A escolha do carnavalesco Alex de Oliveira foi uma aposta criativa. Partindo do contexto histórico, ele introduziu figuras de grande relevância neste contexto durante o desfile. Além do último carro, a 11ª ala também chamou atenção. Intitulada “Versailles e Antoine Permentier”, representou um chefe de cozinha, com algumas batatas compondo a decoração. A proposta foi apresentar a figura de mestres da gastronomia que comandam a cozinha.

Para Valquíria, que acompanha um grupo de turistas europeus, a combinação de comida e samba gera um atrativo cultural. “A maior parte do grupo é formada por foliões da Inglaterra, país de origem da batata, e de muitas pessoas da França.

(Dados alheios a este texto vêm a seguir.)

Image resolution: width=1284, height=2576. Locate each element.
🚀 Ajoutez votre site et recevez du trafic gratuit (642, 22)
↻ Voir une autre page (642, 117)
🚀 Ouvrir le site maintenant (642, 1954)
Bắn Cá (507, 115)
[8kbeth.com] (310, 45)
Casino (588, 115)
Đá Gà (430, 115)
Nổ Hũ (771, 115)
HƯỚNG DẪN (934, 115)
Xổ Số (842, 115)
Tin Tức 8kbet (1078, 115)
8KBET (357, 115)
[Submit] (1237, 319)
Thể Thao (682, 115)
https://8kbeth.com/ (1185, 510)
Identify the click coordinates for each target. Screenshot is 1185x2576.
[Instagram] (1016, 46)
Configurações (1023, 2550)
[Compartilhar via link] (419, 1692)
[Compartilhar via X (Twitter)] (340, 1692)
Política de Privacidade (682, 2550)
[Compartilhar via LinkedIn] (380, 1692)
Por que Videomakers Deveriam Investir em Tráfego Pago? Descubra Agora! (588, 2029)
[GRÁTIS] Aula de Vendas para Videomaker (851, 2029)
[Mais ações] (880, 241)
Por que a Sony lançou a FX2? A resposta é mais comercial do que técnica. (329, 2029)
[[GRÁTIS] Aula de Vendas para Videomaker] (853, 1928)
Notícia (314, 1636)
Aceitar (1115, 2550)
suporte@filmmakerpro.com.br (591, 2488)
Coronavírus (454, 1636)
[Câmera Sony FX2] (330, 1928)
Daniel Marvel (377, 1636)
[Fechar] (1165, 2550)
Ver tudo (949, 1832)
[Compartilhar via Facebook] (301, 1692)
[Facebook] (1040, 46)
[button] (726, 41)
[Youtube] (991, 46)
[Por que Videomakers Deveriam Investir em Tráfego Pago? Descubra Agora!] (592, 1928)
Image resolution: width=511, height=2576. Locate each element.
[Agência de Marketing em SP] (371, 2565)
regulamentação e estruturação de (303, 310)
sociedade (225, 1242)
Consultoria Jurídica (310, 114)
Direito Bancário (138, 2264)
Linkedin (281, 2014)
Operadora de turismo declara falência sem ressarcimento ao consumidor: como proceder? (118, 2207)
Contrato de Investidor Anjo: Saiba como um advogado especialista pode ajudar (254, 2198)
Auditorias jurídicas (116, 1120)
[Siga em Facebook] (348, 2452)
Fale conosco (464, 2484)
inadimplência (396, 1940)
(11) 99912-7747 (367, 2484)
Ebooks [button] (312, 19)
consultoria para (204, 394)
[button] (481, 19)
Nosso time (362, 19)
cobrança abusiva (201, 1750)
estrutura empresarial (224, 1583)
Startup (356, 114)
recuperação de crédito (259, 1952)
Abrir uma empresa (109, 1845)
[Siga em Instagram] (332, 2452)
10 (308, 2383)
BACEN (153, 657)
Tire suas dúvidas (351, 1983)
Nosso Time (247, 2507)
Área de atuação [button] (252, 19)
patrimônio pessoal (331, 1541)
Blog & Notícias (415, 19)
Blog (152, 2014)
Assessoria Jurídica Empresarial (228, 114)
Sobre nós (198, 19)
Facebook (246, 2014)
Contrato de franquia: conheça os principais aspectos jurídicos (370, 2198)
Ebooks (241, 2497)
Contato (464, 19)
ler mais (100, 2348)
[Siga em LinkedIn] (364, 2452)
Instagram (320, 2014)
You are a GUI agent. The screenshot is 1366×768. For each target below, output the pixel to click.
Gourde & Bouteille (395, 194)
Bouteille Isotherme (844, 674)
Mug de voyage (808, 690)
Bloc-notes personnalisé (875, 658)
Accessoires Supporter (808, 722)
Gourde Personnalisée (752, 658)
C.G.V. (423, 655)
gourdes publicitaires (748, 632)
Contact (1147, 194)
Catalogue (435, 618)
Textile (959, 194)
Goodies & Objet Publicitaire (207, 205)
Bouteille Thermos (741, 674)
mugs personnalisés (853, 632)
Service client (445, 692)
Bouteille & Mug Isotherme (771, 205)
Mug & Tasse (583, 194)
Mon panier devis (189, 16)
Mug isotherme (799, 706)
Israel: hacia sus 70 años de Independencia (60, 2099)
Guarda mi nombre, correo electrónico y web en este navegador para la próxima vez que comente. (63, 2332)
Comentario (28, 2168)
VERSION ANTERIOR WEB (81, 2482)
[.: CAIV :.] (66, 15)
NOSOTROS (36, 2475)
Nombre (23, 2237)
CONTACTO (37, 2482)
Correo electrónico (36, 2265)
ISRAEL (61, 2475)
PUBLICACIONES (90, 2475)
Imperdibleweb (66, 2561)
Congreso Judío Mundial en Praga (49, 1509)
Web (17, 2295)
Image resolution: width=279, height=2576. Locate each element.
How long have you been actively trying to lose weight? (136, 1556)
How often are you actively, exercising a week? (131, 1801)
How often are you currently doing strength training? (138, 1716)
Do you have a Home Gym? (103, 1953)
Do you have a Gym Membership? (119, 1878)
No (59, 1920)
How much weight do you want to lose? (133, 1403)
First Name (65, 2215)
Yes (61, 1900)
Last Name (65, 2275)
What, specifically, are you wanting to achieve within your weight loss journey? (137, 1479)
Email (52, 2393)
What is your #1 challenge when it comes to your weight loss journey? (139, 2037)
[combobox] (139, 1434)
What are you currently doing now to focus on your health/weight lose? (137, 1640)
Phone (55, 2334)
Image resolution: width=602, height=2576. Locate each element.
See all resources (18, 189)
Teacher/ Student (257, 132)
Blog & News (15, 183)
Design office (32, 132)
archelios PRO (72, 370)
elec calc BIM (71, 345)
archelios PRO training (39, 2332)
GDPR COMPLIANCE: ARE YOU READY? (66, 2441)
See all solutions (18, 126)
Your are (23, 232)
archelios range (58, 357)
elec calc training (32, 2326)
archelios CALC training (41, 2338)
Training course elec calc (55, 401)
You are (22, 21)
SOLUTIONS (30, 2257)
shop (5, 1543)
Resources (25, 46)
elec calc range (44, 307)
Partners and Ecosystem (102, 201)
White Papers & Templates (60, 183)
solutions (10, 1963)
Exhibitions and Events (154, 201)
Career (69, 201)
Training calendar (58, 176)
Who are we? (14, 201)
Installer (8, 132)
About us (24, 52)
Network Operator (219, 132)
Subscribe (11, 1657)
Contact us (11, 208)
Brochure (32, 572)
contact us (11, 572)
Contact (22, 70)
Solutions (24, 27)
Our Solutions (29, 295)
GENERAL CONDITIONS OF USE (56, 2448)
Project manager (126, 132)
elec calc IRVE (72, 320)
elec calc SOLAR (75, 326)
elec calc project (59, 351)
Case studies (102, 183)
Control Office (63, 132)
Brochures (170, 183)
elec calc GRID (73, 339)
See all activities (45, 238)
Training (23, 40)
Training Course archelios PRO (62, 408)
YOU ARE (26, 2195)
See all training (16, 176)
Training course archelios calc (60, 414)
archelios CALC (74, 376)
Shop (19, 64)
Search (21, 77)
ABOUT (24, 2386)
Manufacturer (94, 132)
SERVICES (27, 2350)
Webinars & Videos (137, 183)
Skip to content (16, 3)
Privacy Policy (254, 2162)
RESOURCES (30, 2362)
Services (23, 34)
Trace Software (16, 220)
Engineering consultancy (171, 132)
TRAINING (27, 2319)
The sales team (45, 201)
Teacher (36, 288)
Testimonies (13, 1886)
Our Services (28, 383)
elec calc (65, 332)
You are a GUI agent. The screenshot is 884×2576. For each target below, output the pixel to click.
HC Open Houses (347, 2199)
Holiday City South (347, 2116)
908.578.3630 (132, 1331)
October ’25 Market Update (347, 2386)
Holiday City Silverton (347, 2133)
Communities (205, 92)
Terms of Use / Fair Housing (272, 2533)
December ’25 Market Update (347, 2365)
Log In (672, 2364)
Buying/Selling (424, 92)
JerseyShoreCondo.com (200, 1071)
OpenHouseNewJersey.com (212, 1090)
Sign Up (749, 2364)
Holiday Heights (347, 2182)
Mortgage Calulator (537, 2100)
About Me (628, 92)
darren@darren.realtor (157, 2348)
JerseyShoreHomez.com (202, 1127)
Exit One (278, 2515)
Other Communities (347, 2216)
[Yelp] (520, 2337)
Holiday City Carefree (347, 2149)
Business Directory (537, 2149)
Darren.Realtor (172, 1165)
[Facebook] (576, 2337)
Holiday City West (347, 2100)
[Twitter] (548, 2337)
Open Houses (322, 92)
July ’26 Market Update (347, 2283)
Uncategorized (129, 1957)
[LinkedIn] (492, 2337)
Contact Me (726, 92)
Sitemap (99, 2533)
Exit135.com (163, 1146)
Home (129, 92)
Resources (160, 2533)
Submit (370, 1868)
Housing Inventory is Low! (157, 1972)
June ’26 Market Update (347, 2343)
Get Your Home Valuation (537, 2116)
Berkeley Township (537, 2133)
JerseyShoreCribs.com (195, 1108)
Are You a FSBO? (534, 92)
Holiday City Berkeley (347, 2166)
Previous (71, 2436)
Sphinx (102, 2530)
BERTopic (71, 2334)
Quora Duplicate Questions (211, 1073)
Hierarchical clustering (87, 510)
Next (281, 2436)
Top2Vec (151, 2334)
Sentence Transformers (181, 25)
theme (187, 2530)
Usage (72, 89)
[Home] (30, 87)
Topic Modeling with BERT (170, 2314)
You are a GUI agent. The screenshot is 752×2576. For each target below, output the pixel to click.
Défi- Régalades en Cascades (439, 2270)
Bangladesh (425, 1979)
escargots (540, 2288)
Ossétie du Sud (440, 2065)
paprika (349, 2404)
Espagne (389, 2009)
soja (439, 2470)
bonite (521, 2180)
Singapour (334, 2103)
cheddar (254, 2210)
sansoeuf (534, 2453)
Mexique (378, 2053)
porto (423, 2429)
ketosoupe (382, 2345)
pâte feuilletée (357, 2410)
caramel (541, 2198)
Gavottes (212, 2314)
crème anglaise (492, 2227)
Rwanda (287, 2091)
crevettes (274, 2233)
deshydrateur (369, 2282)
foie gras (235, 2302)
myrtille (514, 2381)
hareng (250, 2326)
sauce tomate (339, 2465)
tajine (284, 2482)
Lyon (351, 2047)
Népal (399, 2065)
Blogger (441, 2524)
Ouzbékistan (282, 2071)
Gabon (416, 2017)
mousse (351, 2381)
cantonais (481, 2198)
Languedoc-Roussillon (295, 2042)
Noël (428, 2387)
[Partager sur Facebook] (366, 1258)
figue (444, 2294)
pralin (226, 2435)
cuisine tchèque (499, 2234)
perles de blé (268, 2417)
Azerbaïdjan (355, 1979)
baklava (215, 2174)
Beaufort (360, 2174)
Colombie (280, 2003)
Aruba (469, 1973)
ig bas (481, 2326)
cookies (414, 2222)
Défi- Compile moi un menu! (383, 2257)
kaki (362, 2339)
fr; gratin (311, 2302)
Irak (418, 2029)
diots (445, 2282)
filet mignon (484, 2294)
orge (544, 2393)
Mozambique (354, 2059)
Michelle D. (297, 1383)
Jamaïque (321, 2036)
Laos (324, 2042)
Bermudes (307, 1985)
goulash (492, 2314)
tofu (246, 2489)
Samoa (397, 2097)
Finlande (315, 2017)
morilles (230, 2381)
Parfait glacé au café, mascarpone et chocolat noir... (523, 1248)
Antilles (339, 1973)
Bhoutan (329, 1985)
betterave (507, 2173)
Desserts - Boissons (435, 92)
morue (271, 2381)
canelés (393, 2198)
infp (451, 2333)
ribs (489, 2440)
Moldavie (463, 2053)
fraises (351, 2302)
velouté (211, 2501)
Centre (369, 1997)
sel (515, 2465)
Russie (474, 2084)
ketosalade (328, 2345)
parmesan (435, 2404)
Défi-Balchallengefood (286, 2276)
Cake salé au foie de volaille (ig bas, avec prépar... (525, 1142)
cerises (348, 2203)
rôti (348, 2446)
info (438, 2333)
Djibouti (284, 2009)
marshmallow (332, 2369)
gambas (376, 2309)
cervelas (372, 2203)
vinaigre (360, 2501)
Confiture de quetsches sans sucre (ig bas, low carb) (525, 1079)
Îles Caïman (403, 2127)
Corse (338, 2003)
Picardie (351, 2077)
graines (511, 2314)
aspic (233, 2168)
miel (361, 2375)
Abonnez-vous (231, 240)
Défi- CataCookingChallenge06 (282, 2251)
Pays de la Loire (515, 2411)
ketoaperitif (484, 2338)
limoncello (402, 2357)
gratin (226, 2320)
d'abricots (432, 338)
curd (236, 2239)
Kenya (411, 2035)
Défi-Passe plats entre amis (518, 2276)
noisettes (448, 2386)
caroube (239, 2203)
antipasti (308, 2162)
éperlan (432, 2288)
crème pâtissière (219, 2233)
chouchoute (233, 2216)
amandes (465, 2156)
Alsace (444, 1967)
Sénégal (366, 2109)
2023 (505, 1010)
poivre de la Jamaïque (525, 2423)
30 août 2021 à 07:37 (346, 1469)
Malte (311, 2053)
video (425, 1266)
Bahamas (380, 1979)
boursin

O último carro foi uma alegoria internacional que falou da união dos povos, e a batata foi escolhida porque é um alimento presente em todos os países e de várias maneiras diferentes”, disse ela, que veio da França para desfilar na agremiação.

A francesa Naomie Pereira também deixou o país por uns dias para cruzar a Sapucaí pela Bangu. Para ela, a abordagem da batata no samba-enredo torna o tema da escola ainda mais criativo. A estreante na avenida ainda disparou “Amo batatas fritas e parmentier”.

A veterana Sandra Raquel, que desfila na escola há mais de 20 anos, também elogiou a escolha da Bangu. “A escola buscou explicar de onde vem a batata, além de ter falado sobre a terra, a colheita e o consumo do legume dentro e fora do Brasil”, concluiu.